Катер-паром, едва притащившийся с той стороны, обдал вонью пролитой солярки. С борта вода казалась жестяной. Чеканка, оставленная на ней кормой, так и держалась под высоким и светлым небом. А еще вечером оно провисало от набухавших туч. Май... «Погода больно изменчивая, давление скачет резко... Старикам плохо, вот и помер», — сказал, нажимая на «о», участковый уполномоченный по телефону о Васильеве, на дачу которого Севастьянов теперь добирался из Москвы.

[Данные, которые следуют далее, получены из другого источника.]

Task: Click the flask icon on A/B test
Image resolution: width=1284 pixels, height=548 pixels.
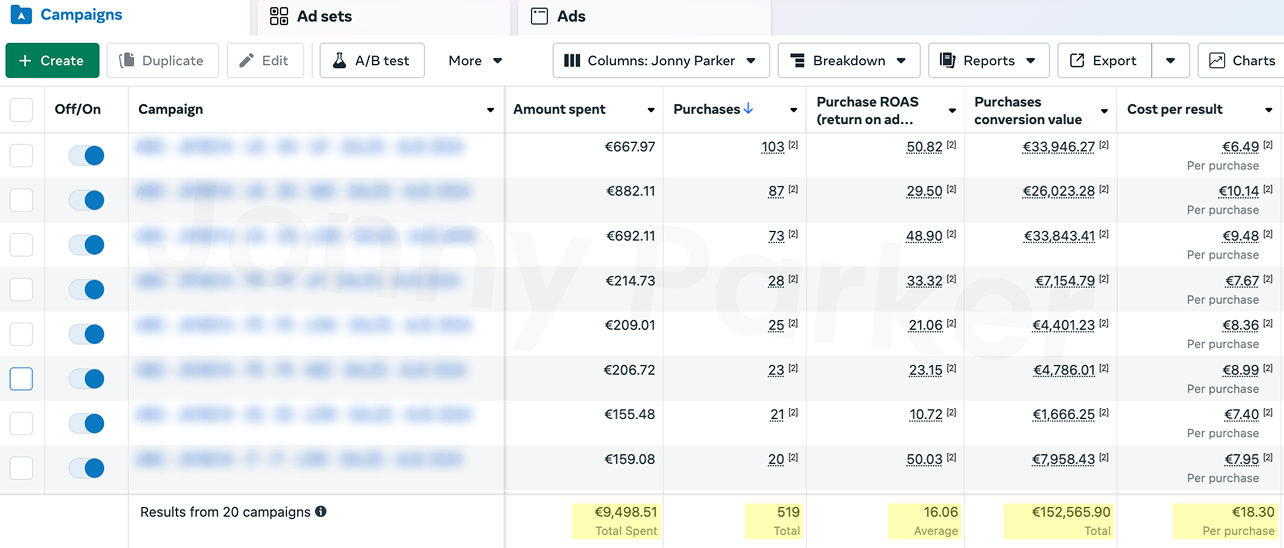Action: pos(340,61)
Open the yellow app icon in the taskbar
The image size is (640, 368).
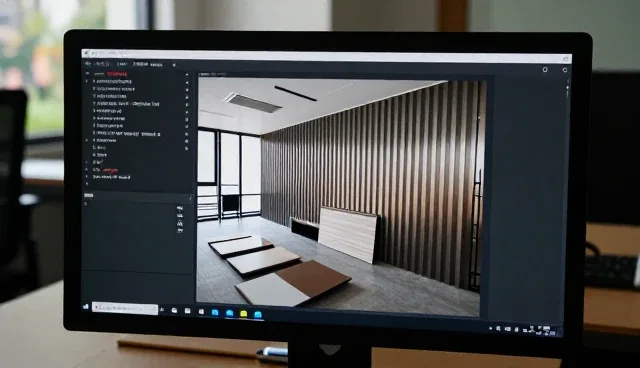[244, 313]
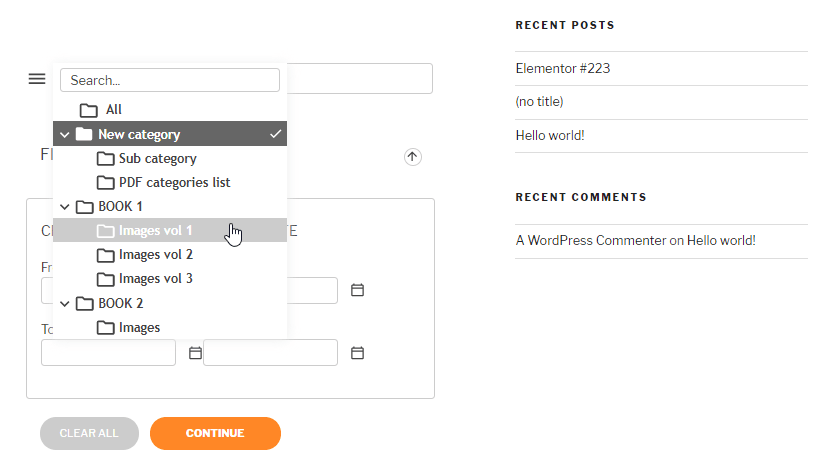This screenshot has height=460, width=814.
Task: Click the hamburger menu icon
Action: (37, 78)
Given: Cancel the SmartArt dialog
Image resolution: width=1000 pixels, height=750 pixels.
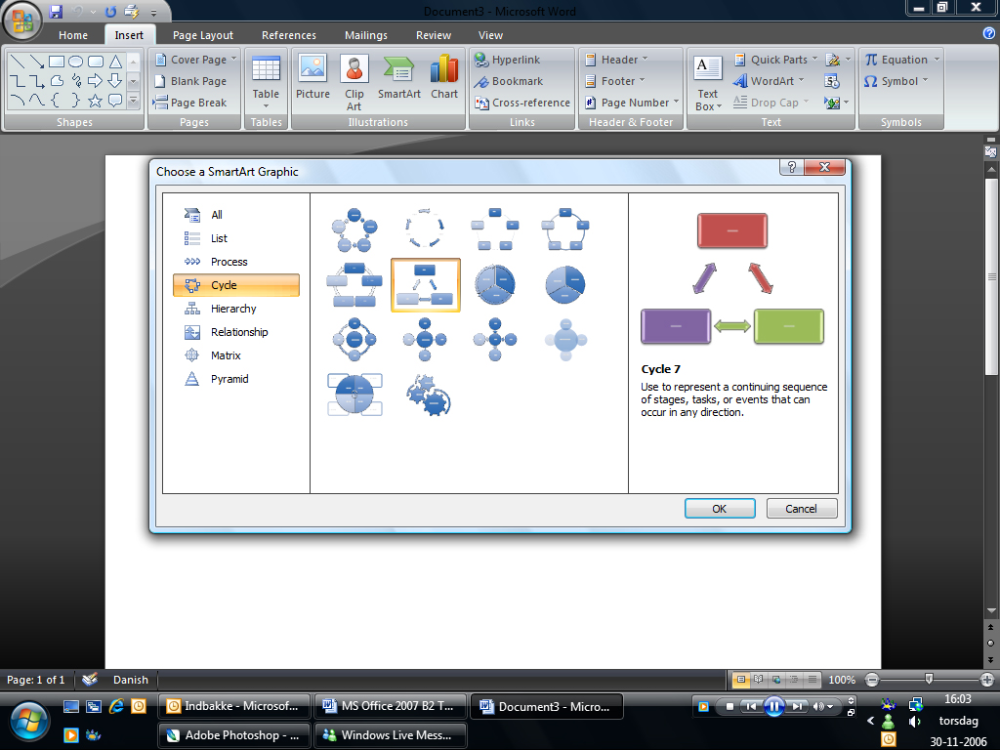Looking at the screenshot, I should [801, 508].
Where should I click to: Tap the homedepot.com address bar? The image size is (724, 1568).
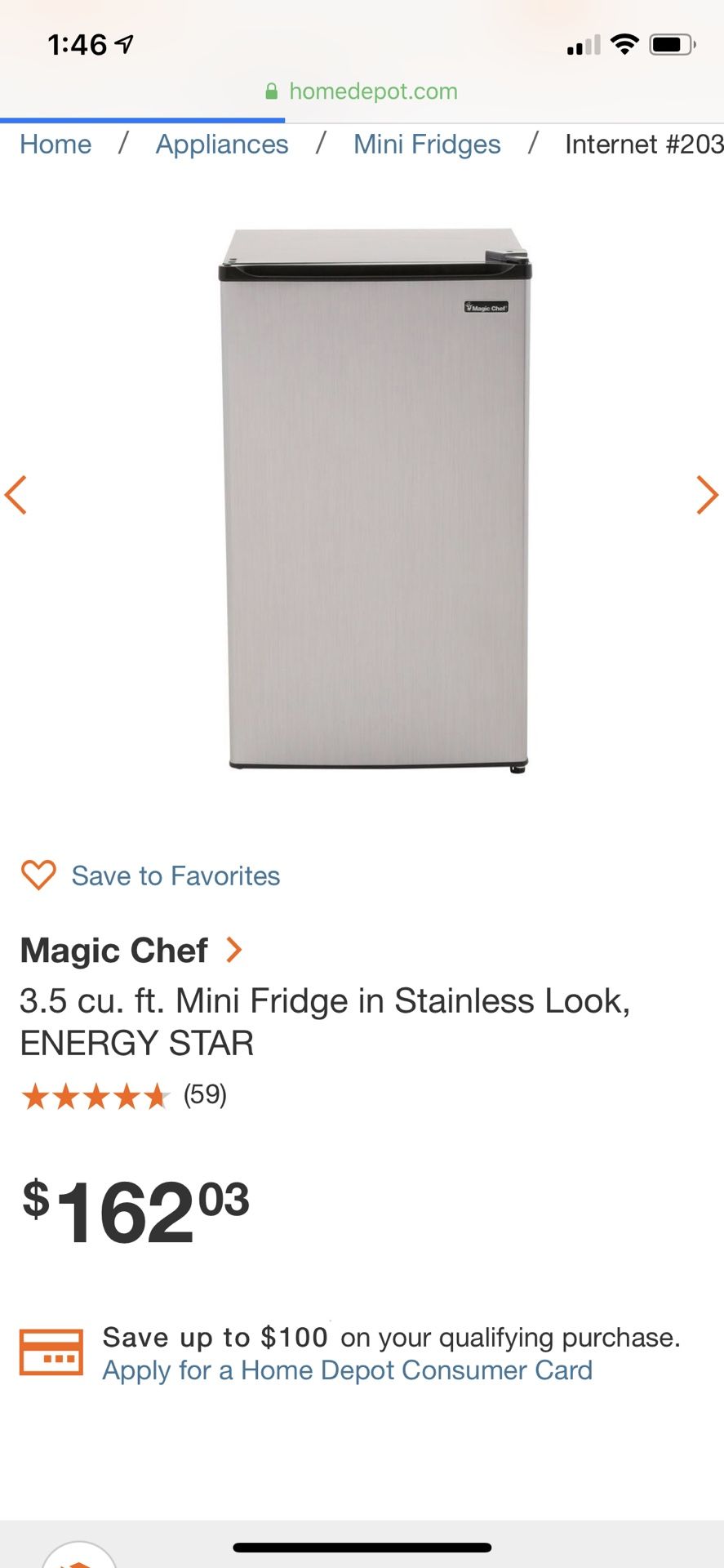(362, 91)
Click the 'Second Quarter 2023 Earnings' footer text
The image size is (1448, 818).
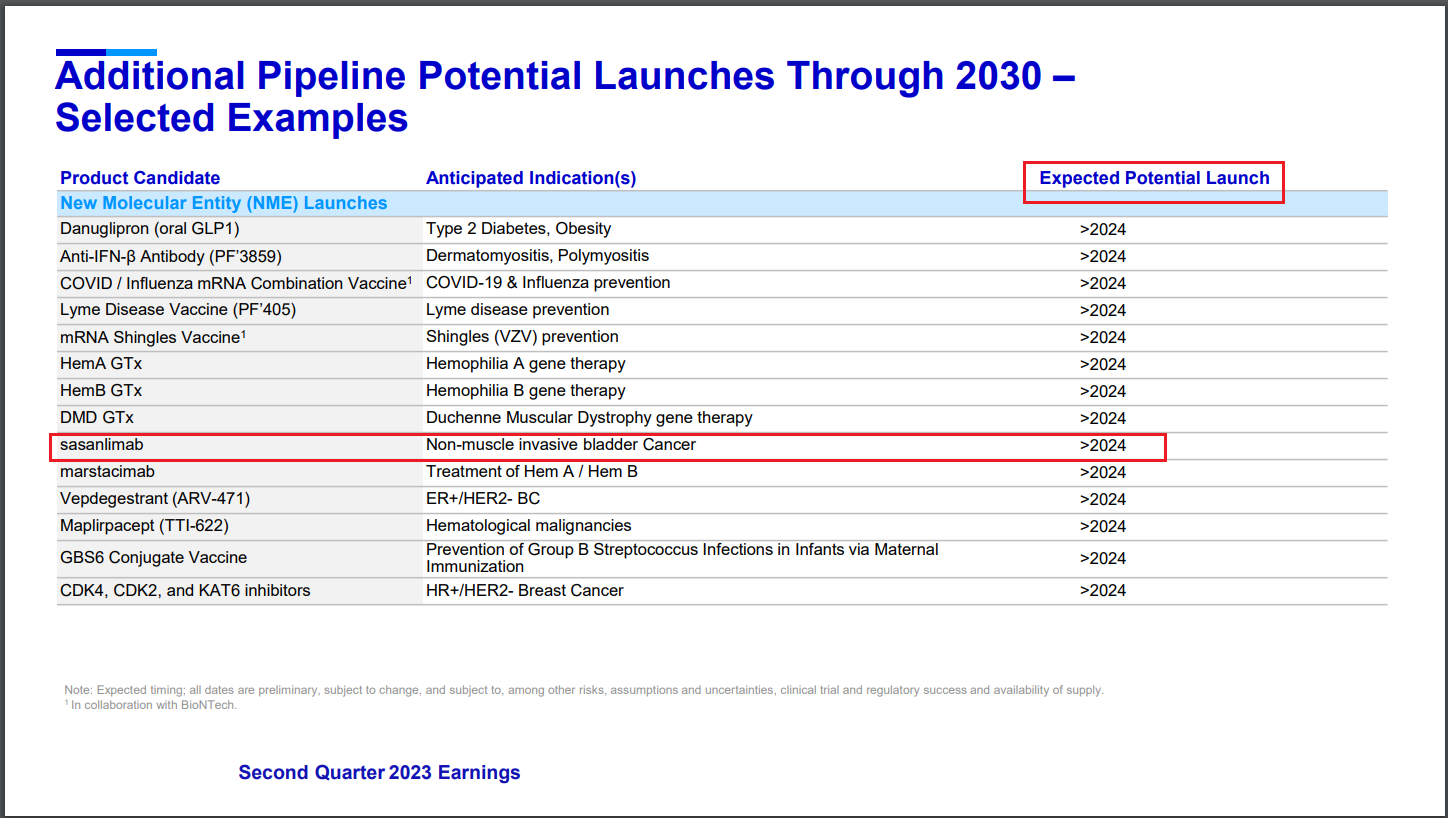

Паром, видимо, делал последний рейс. Штурвальный, переговариваясь заспанным голосом с матросом-швартовщиком, ругал за пролитую солярку тракториста, которому слил в долг горючего. В проблесковых всполохах сигнального фонаря с ходовой рубки появлялась и исчезала корзина с кроликами.
Дом стоял двумя километрами ниже пристани. Издали Севастьянов разглядел, что у изгороди топчутся четверо или пятеро.
Человек, стоявший затылком к луне и потому как бы не имевший лица, сказал:
— Сука. Никого не подпустит.
— Чепуха какая-то, — ответил другой. По голосу Севастьянов определил Василь Василича, колхозного счетовода и в прошлом друга покойного.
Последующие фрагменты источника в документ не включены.